Implications for Analysis

  • Subtotals Are Essential: For some periods, subtotals (e.g., Domestic Revenue, International Streaming Costs) are the only data available and cannot be disaggregated into components.
  • Educated Assumptions: You may need to interpret variables based on their likely meaning, especially for categories like “Domestic DVD Revenue.”

4 Subsets of Data

Code is provided in an R script. The dataset is divided into logical chunks for clarity and ease of analysis:

  1. Profitability Analysis Data:

    • Includes revenue, cost of revenue, and operating cost data needed to calculate profitability metrics like Gross Profit and Operating Income.
    • This chunk is foundational for understanding Netflix’s financial performance over time.
  2. Streaming Era Data:

    • Subscriber Data:

      • Includes metrics on total and streaming-specific subscribers.
      • Helps analyze growth in Netflix’s customer base and adoption of streaming services.
    • Cost Data:

      • Includes costs specifically associated with streaming, such as Cost of Revenue and Marketing.
      • Enables analysis of cost efficiency in the streaming era.
    • Key Non-Financial Data:

      • Includes strategic metrics not part of profitability analysis, such as subscription pricing, original content production, and library size.
      • These variables provide insight into Netflix’s strategic decisions and market positioning.

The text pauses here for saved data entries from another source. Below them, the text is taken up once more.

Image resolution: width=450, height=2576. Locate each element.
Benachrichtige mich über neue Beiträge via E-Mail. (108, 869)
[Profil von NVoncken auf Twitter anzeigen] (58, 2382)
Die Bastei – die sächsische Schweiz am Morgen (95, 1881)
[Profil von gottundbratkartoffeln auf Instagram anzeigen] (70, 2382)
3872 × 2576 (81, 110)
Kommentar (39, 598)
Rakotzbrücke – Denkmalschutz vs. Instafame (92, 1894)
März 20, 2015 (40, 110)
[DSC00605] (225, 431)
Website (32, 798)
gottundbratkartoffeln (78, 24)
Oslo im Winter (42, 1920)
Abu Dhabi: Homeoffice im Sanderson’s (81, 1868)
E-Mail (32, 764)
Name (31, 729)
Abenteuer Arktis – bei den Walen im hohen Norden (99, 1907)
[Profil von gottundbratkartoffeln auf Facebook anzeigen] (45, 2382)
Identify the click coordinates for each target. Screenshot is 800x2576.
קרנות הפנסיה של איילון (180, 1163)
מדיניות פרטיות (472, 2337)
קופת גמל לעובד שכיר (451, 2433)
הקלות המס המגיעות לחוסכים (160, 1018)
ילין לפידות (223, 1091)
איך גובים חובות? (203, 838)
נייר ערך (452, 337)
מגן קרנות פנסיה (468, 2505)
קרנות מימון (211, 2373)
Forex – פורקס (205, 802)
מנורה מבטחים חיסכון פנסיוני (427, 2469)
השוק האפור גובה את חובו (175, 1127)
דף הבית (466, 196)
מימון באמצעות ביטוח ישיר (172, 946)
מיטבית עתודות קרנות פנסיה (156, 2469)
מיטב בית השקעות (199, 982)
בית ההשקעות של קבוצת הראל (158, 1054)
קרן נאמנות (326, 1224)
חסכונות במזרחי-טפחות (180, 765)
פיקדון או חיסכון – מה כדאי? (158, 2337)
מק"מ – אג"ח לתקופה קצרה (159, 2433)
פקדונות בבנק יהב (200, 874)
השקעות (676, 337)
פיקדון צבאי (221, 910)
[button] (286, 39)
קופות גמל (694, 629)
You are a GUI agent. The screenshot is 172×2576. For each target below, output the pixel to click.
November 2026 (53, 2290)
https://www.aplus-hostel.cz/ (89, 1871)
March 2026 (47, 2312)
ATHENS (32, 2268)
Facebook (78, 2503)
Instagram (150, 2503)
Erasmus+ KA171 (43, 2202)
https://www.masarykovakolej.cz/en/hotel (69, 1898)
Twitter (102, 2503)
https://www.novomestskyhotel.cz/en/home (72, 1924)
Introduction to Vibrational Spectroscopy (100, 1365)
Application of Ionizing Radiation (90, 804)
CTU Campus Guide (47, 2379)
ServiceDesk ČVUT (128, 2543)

Benefits of Splitting the Data

  1. Task Management:
    • Teams can work on different subset independently, focusing on specific questions or analyses.
    • E.g., one team works on profitability analysis, another on subscriber trends, and another on strategic metrics.
  2. Simplified Reshaping: pivot_longer() will generate consistent row counts within each subset, preventing uneven row structures that could complicate EDA and visualizations.
  3. Focused Analysis: you can focus on a manageable subset of variables, reducing cognitive burden and allowing for deeper exploration.

Team Collaboration

Assign each data subset to a team member or subgroup. Trim the total number of subsets analyzed according to the number of team members. In our case, we had 4 members, so we did Revenue Analysis, Cost Analysis, Profitability Analysis, and Subscriber Data Analysis. Megan joined later to help with the entrepreneurial questions.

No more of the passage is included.